Verdacht der AbzockeDarf eine 60-minütige Massage nur 40 Minuten dauern?
Ein Leser ärgert sich darüber, dass er bei sieben verschiedenen Anbietern nicht wie gebucht eine ganze Stunde massiert wurde. Der Geschäftsführer des Schweizerischen Verbands der Berufsmasseure sagt, was in der Praxis üblich ist.
Nach dem Tod seines langjährigen Masseurs buchte ein Leser nacheinander bei sieben verschiedenen Anbietern eine klassische Sportmassage über 60 Minuten für 120 Franken. Dabei wurden für das Vorgespräch und das Umziehen jeweils rund 10 Minuten abgezogen.

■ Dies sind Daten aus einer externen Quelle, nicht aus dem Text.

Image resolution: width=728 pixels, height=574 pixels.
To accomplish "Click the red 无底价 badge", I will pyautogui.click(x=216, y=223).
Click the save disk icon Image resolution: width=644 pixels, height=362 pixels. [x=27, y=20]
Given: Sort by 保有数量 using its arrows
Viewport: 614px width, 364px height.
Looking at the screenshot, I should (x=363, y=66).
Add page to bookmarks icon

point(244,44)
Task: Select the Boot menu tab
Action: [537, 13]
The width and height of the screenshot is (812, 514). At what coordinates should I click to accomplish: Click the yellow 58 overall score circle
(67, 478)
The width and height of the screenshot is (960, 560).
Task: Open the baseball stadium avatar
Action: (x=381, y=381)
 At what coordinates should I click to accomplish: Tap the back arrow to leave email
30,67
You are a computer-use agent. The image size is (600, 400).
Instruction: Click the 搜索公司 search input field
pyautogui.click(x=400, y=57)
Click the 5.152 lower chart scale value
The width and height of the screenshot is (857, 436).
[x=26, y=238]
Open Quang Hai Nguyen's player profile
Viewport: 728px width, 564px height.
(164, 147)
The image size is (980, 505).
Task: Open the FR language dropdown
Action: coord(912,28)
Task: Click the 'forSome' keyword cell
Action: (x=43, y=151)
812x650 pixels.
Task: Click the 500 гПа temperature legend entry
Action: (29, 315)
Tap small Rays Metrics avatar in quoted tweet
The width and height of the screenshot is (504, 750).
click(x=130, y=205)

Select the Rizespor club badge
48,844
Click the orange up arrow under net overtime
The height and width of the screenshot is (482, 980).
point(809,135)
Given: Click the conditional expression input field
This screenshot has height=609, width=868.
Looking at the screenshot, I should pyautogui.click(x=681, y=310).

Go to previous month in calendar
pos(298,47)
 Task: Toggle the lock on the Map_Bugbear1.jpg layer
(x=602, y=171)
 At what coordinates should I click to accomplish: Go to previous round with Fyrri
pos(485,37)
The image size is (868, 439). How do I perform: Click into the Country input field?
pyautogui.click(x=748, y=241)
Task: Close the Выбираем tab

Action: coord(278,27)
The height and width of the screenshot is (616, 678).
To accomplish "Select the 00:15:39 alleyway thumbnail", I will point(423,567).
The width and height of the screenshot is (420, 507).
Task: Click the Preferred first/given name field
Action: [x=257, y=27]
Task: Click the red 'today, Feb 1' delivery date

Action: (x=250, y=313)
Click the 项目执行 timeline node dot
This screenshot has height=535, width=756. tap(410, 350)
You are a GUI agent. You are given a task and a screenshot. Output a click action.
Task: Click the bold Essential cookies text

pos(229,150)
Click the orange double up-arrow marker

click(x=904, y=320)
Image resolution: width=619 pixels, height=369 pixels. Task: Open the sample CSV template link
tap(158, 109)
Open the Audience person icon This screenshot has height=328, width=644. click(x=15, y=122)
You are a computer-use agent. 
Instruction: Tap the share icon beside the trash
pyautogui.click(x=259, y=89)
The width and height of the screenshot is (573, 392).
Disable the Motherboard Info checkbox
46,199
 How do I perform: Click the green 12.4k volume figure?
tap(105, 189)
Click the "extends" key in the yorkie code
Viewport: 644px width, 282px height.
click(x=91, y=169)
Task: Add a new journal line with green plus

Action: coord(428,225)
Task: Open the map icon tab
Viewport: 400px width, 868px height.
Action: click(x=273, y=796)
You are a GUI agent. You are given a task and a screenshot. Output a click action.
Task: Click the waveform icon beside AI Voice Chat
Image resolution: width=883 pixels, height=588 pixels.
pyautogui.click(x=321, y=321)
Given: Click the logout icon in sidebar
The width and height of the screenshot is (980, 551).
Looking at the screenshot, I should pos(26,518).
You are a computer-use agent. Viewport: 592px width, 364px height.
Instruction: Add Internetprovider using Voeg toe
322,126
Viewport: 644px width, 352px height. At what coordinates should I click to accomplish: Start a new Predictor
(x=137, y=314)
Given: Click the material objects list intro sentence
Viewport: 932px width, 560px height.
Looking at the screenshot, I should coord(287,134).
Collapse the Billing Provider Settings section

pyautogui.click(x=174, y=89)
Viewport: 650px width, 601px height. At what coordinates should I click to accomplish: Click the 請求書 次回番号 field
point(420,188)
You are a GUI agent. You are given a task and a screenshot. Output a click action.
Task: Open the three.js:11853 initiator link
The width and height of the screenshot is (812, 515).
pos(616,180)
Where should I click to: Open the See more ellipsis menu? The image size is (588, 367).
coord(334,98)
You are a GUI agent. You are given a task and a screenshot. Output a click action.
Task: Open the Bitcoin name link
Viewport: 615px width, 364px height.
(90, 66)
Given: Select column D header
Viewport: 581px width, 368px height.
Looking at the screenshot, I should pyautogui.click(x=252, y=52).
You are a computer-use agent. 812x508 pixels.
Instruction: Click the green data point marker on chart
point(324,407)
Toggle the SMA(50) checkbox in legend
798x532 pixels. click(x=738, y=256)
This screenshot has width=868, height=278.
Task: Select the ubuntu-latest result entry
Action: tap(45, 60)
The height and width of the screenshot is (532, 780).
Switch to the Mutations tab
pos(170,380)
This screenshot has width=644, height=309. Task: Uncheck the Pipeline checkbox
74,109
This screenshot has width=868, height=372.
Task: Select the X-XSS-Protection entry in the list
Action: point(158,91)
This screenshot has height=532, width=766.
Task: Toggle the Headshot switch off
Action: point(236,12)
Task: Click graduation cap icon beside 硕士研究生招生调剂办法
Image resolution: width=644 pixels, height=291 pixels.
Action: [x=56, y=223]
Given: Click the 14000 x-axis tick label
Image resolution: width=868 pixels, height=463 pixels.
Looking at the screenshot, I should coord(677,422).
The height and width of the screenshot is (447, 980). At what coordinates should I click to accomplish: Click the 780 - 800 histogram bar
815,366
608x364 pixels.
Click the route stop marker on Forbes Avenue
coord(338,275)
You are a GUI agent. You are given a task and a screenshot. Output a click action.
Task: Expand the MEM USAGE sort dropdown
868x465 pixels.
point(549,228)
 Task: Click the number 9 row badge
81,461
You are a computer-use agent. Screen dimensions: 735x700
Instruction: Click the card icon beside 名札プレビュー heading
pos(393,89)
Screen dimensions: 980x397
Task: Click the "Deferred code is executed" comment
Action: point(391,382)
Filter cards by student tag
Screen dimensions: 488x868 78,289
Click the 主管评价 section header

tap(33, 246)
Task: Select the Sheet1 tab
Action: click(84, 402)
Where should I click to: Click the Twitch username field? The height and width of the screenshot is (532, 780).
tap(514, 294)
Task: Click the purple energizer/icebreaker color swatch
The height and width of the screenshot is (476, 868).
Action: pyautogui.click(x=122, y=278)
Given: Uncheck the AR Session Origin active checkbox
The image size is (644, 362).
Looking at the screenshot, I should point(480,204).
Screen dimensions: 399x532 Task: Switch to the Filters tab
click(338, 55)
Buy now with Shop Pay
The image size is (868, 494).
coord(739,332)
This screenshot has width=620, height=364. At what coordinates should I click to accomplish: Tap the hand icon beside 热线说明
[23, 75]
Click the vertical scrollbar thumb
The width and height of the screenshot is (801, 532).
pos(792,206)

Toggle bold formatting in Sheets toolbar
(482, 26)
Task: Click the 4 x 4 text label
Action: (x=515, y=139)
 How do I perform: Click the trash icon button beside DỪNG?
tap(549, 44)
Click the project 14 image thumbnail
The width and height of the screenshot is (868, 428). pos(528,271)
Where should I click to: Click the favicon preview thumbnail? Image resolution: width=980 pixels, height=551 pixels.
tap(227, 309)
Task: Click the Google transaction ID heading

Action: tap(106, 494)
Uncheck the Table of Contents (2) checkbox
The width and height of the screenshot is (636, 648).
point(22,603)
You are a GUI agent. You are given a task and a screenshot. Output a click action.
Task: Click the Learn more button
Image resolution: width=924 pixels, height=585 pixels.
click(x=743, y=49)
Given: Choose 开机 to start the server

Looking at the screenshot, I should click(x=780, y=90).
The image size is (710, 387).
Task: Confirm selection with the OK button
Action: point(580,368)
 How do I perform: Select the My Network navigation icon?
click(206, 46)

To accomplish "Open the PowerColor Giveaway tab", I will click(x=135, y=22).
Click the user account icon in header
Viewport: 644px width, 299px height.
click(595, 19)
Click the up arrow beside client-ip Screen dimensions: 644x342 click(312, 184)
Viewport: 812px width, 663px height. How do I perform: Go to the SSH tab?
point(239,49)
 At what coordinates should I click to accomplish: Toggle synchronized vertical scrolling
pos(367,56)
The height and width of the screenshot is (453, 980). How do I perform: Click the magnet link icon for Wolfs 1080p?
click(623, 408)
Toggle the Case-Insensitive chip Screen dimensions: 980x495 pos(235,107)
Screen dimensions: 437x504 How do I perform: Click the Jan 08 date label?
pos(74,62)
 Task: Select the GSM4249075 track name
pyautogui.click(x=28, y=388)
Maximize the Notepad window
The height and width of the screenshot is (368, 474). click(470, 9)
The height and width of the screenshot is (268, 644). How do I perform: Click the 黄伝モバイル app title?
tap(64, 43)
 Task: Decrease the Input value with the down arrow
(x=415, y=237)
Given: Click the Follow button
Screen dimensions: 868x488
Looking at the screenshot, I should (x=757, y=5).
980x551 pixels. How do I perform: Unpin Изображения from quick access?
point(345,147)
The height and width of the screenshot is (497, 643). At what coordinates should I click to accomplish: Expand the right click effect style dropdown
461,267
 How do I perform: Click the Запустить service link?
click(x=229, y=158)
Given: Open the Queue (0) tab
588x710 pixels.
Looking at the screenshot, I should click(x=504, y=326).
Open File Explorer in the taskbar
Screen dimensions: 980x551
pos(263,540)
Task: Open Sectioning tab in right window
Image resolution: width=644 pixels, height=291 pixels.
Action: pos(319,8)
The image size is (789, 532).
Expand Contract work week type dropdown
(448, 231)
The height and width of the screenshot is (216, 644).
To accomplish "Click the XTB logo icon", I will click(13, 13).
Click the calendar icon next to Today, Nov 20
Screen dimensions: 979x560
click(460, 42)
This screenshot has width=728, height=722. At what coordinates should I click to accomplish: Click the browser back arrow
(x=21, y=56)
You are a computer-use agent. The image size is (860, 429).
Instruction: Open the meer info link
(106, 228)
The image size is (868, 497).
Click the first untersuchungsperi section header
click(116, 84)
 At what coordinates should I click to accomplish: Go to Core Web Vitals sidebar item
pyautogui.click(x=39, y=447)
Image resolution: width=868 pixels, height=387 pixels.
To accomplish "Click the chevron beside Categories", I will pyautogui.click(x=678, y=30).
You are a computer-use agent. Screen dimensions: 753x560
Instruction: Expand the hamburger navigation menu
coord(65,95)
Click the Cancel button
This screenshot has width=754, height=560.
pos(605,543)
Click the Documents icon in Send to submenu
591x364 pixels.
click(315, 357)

Er sei vorgängig nicht darüber informiert worden, dass die Massage nicht 60, sondern nur 40 Minuten dauere. «Anscheinend ist das eine allgemein branchenübliche Abzocke», schreibt der Leser verärgert.
Gewiss ist dies nicht eine «branchenübliche Abzocke». Allein schon der frühere Masseur beweist, dass es auch anders geht. Doch die Frage, welche Leistung der Preis für eine Massage beinhalten sollte, ist durchaus berechtigt. Es gibt allerdings keine eindeutigen Richtlinien, die festlegen, wie viel Zeit für das Umkleiden, das Vorgespräch und die Massage verwendet werden sollten.
Eine Orientierungshilfe sind Erfahrungswerte eines Branchenkenners. Und selbst hier gibt es Interpretationsspielraum: «Wofür wie viel Zeit aufgewendet wird, liegt immer im Ermessen des Masseurs oder der Masseurin», sagt Rémy De Tomasi, Geschäftsführer des Schweizerischen Verbands der Berufsmasseure.
«Werden fürs Umkleiden zehn Minuten angerechnet, so ist das extrem viel Zeit.»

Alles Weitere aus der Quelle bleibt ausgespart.